Как-то он позвал к себе. Жил он недалеко, на Ивановской, близ Загородного, в чьей-то чужой квартире, Добрел я до него благополучно, но у самых дверей упал: меня внезапно сморило от голода. Очнулся я в великолепной постели, куда, как потом оказалось, приволок меня Николай Степанович, вышедший встретить меня у лестницы черного хода (парадные были везде заколочены).
Едва я пришел в себя, он с обычным своим импозантным и торжественным видом внес в спальню старинное, расписанное матовым золотом, лазурное блюдо, достойное красоваться в музее. На блюде был тончайший, почти сквозной, как папиросная бумага, — не ломтик, но скорее, лепесток серо-бурого, глиноподобного хлеба, величайшая драгоценность тогдашней зимы.
Торжественность, с которой еда была подана (нужно ли говорить, что поэт оставил себе на таком же роскошном блюде такую же мизерную порцию?), показалась мне в ту минуту совершенно естественной. Здесь не было ни позы, ни рисовки. Было ясно, что тяготение к пышности свойственно Гумилеву не только в поэзии и что внешняя сторона бытовых отношений для него важнейший ритуал.
Братски разделив со мной свою убогую трапезу, он столь же торжественно достал из секретера оттиск своей трагедии «Гондла» и стал читать ее вслух при свете затейливо-прекрасной и тоже старинной лампады.
Но лампада потухла. Наступила тьма, и тут я стал свидетелем чуда: поэт и во тьме не перестал ни на миг читать свою трагедию, не только стихотворный текст, но и все ее прозаические ремарки, стоявшие в скобках, и тогда я уже не впервые увидел, какая у него необыкновенная память.
Впоследствии я убеждался в этом не раз. Зимой 1921 года он каждое воскресенье заходил за мной, и мы шли через весь город на Петроградскую сторону к нашей общей знакомой, Варваре Васильевне Шайкевич, большой поклоннице его поэзии, и, покуда мы шли по пустынному, промозглому, окоченевшему, тихому городу, он всю дорогу читал мне стихи Иннокентия Анненского и свои, новые, сочиненные только что, в последние дни. В ту зиму он создавал их во множестве, порою по нескольку в день. Было очевидно, что только теперь его дарование созрело вполне, оставив далеко позади все «Жемчуга» и «Колчаны».

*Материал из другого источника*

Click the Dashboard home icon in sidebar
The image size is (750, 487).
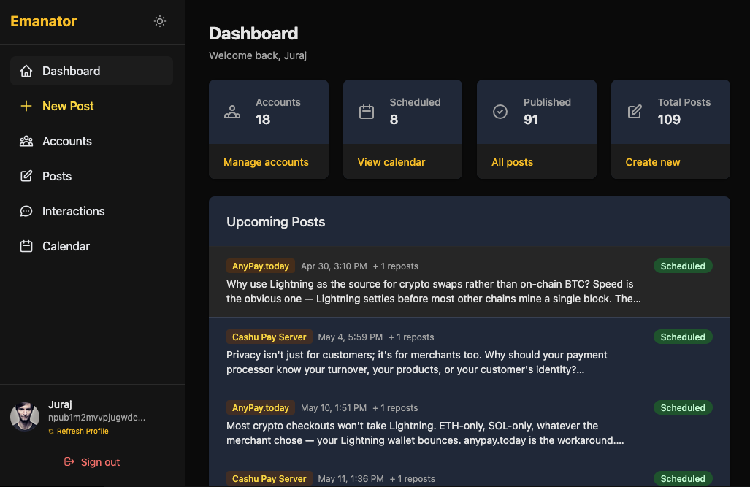[x=26, y=71]
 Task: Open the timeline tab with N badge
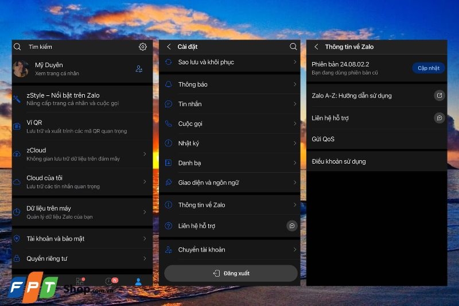(x=110, y=281)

Он помнил эти новые стихи наизусть, помнил даже черновые варианты, словно они были у него перед глазами. Я и теперь, когда читаю его «Лес», «Шестое чувство», «Заблудившийся трамвай», «Слово», «Память» в его сборнике «Огненный столп», — лучшие из всех, когда-либо написанных им, вспоминаю глуховатый, немного простуженный и совершенно новый для меня голос поэта, каким никогда он не читал своих прежних стихов. В голосе этом уже не было пышной торжественности. Что-то молитвенно-кроткое слышалось в той интонации, с которой в «Заблудившемся трамвае» он произносил имя Машенька, такое русское, никак не вмещавшееся в прежнем его словаре, где полновластно царили такие имена, как Лай-це, Андромеда, Маб, Семирамида, Лилит.
Это был новый Гумилев, наконец-то преодолевший холодную нарядность и декоративность своей ранней поэзии.
У Варвары Васильевны он чинно садился в кресло, прямой, как линейка (в креслах он никогда не разваливался), и, прихлебывая красное вино, которое каким-то чудом сохранилось у нее от старых времен, вновь прочитывал ей все свои последние стихи. Однажды мы застали у нее А. М. Горького, который незадолго до этого и познакомил нас с нею, Алексей Максимович, умевший слушать чужие стихи с необыкновенным вниманием, веско сказал Гумилеву:
— Вот какой из вас вырос талантище!
То была болдинскаяя осень Гумилева: самое изобилие стихов, созданных им в эти несколько месяцев, говорило о новых, открывшихся перед ним перспективах поэзии.